If you want to stop feeling so rushed and pressured, slow time by paying attention to what you're doing while you're doing it.  Improve your connections to others by paying attention to the people you encounter.  Do better work by focusing on important tasks.  Don't wait for a big bucket list experience to engage with your life – experience the details of every day, and you'll feel more alive.


clock at Grand Central Terminal, New York
2.  Resist devices.

I'm guilty of checking my blog statistics and royalty reports much too often.  I binge watch TV and scroll social media.  But this causes me to ignore natural rhythms and miss what's happening in the real world.


Our devices have trained us to expect immediate results, so waiting for anything has become less tolerable.  This can make it impossible for us to delight in the world around us, because the most interesting things don't move or change quickly.  Try watching a baby, the change of seasons, or even a sunset.  Did you know wildlife photographers and film makers will wait for hours – even days – alone in a blind just to get the shot they're looking for?


Reserve one or two blocks of time for tending to emails and texts so they don't interrupt you throughout the day.  Delete notifications so you're not constantly tempted to check in.  Choose one or two evenings a week for streaming, and leave the others open for something that doesn't require an internet connection.


3.  Say no.

It's so easy to become overcommitted.  We hear of an interesting opportunity, or a friend asks us to get involved, and we say yes without thinking.  We wind up frazzled, neglecting pursuits and people we care about, and dreading those extra meetings and activities.


Remember that everything you agree to requires a trade-off.  When you say yes, what are you giving up?  Family time?  Personal time?  The ability to focus on your priorities and life mission?


If you ever want to control your schedule instead of letting it control you, you need to start viewing your time as a precious, non-renewable resource.  Instead of thinking about everything you could possibly say yes to, choose what you want to focus on.

----

-- What the exercise asks --
Repeat word for word everything in the passage on managing time, from "Our devices have" down to "they're looking for?".

-- Excerpted data --
----

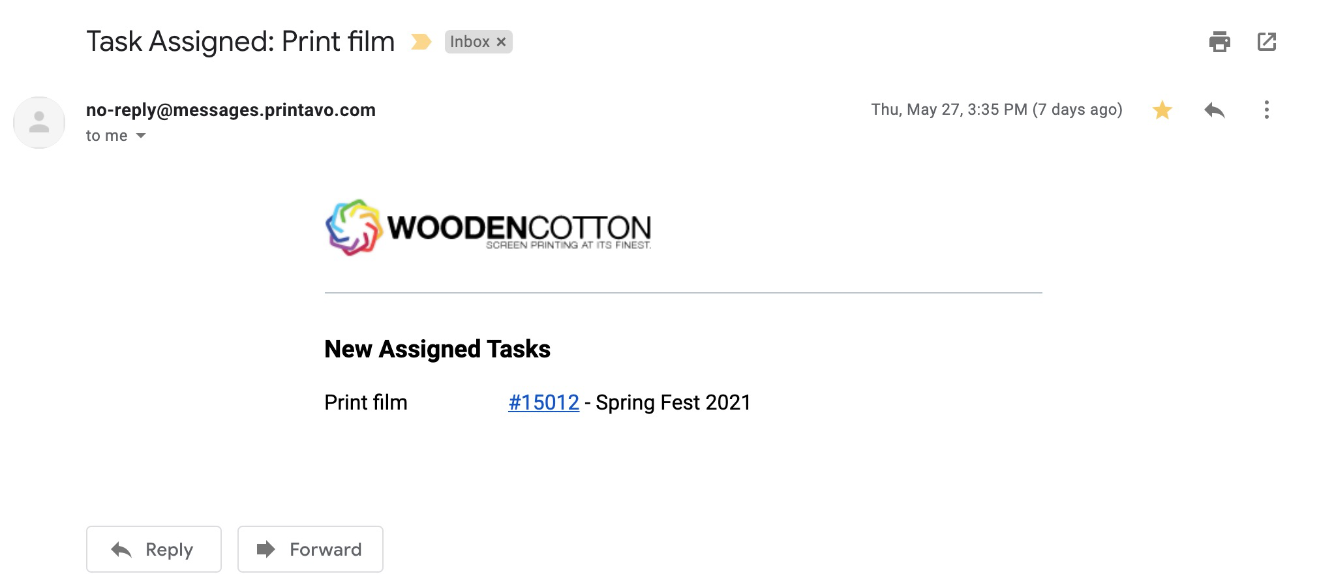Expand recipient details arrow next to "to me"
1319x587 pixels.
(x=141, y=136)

----

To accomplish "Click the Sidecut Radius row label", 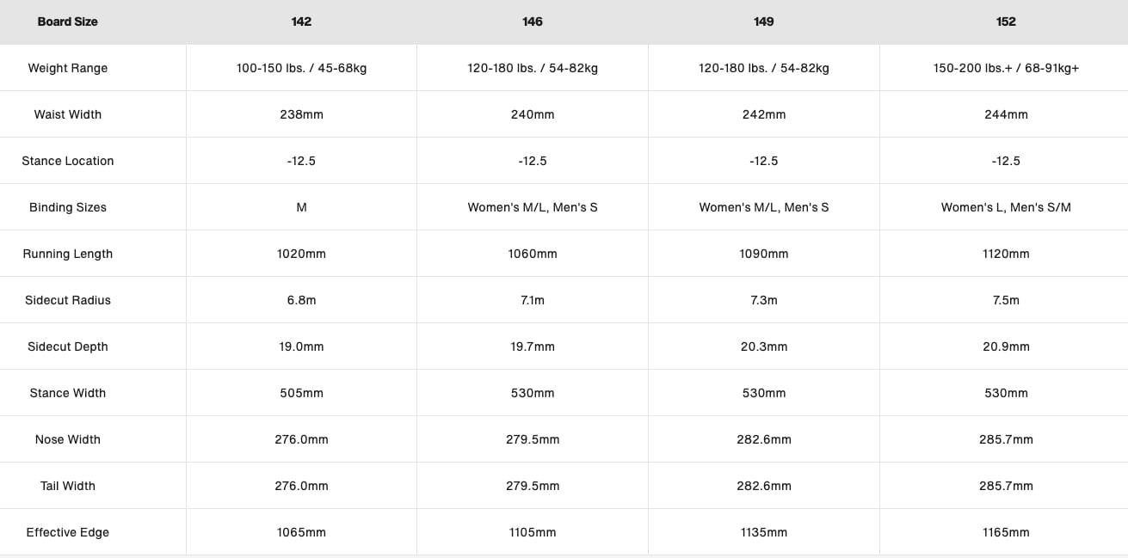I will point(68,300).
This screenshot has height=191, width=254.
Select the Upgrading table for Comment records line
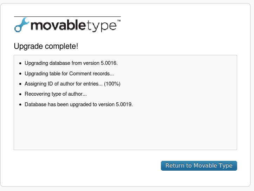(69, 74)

----

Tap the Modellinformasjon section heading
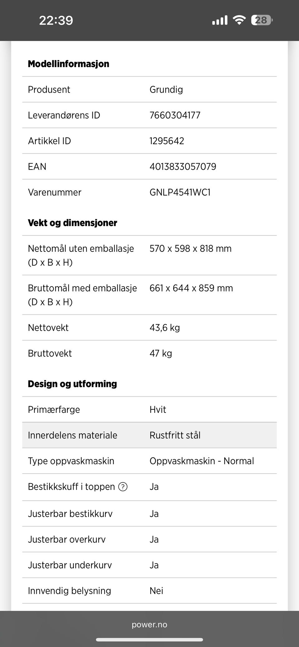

----

-- Problem solution --
Our devices have trained us to expect immediate results, so waiting for anything has become less tolerable.  This can make it impossible for us to delight in the world around us, because the most interesting things don't move or change quickly.  Try watching a baby, the change of seasons, or even a sunset.  Did you know wildlife photographers and film makers will wait for hours – even days – alone in a blind just to get the shot they're looking for?